West Indies captain Chris Gayle made a timely return to the century ranks on Monday to ensure a final day showdown in the second cricket Test against New Zealand at McLean Park in Napier.
Gayle, unbeaten on 146 -- his first century from 24 Tests in three years -- provided more than half of the West Indies total as they ended the fourth day at 278 for seven in their second innings, for an overall lead of 214.
New Zealand felt in with a chance to end the West Indies innings before the final day when they had the tourists at 106 for four.
But they were thwarted by a valuable 124-run stand for the fifth wicket by Gayle and Australian-born Brendan Nash.
With no Shivnarine Chanderpaul to rely on after the world's most prolific batsman in the past two years fell on the first ball, Gayle and Nash dug in to bring the West Indies back into the Test.
Gayle started in fiery form, but became more watchful as his century neared, spending 15 overs in the 90s.
On 99 he offered one of his few chances when he played upishly to midwicket and the ball fell just short of Daniel Flynn.
He then offered a chance going for his 100 when he stopped in the middle of the pitch and had second thoughts about the run before he saw Jeetan Patel misfield at point and he was able to get home for his century.
By the close of play he had been at the wicket for nearly five-and-a-half hours in an innings that included 13 fours and six sixes.
For the West Indies, survival through the day mattered most. They only scored 216 runs in the three sessions but ensured they would go into the fifth day with three wickets to build a demanding chase for New Zealand.
Nash, in only his second Test, provided valuable support for Gayle as they stayed together for 55 overs, batting right through the middle session.
The partnership was broken soon after when a James Franklin bouncer clipped Nash on the gloves and went straight to Jamie How at second slip.
It was desperately needed stand for the West Indies after an early collapse when they lost two wickets on 106, which included the first-ball dismissal of Chanderpaul.
After resuming the day at 62 for two, Gayle and Xavier Marshall raced past the 100 mark before Patel made his breakthrough.
He had Marshall caught at first slip by Ross Taylor for 18, three balls after the same batsman had been dropped by gloveman Brendon McCullum.
Then with Patel's next ball, a full toss he would not be proud of, Chanderpaul attempted to find runs down the leg side but instead miscued and sent the ball straight back to the bowler for the simplest of catches.

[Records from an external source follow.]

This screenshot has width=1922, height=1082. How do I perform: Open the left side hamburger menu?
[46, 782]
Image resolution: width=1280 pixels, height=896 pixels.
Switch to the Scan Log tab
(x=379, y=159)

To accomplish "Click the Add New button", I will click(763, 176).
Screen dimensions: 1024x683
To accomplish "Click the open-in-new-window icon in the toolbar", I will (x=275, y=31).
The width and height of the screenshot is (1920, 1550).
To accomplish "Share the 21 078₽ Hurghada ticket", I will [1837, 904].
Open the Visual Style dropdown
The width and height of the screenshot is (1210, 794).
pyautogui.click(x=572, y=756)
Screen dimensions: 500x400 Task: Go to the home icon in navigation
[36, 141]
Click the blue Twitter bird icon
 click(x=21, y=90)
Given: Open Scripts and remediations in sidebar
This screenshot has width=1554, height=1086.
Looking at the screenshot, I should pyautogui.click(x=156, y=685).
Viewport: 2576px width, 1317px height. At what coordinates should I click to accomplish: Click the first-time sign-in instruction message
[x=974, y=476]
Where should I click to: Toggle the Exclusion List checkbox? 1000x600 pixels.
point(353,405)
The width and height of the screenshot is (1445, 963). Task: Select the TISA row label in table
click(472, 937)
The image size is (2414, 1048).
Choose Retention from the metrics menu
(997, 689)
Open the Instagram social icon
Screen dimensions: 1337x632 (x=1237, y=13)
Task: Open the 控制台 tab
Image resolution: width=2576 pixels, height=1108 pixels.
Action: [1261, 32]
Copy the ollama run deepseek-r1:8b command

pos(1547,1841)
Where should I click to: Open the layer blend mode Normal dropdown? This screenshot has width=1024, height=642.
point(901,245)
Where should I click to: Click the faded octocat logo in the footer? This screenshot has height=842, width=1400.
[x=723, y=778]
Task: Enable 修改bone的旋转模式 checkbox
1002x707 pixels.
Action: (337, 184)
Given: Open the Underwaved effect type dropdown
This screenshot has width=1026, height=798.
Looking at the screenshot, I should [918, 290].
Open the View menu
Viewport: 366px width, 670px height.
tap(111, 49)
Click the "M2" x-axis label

The player ranked the world's best cricketer was back in the pavilion for a golden duck after batting through the first innings for an unbeaten 126.
Franklin, who had been kept out of the attack for most of the day, followed up his dismissal of Nash by removing Denesh Ramdin for six when the batsman flashed at a wide delivery and was caught at point by Flynn.
Iain O'Brien claimed the third wicket to fall in the final session. He first upset Jerome Taylor with a a short-pitched ball that caught him on the grill and then fired a full length delivery which trapped him leg before wicket.
Patel has the best bowling figures for New Zealand with three for 83 and Franklin has two for 40.
Going into the final day New Zealand, with three wickets still to get before they can start their run chase, have only one referral left under the trial system where a side has three chances to contest an umpire's decision.
Vettori questioned two leg before wicket chances but both were turned down by the third umpire.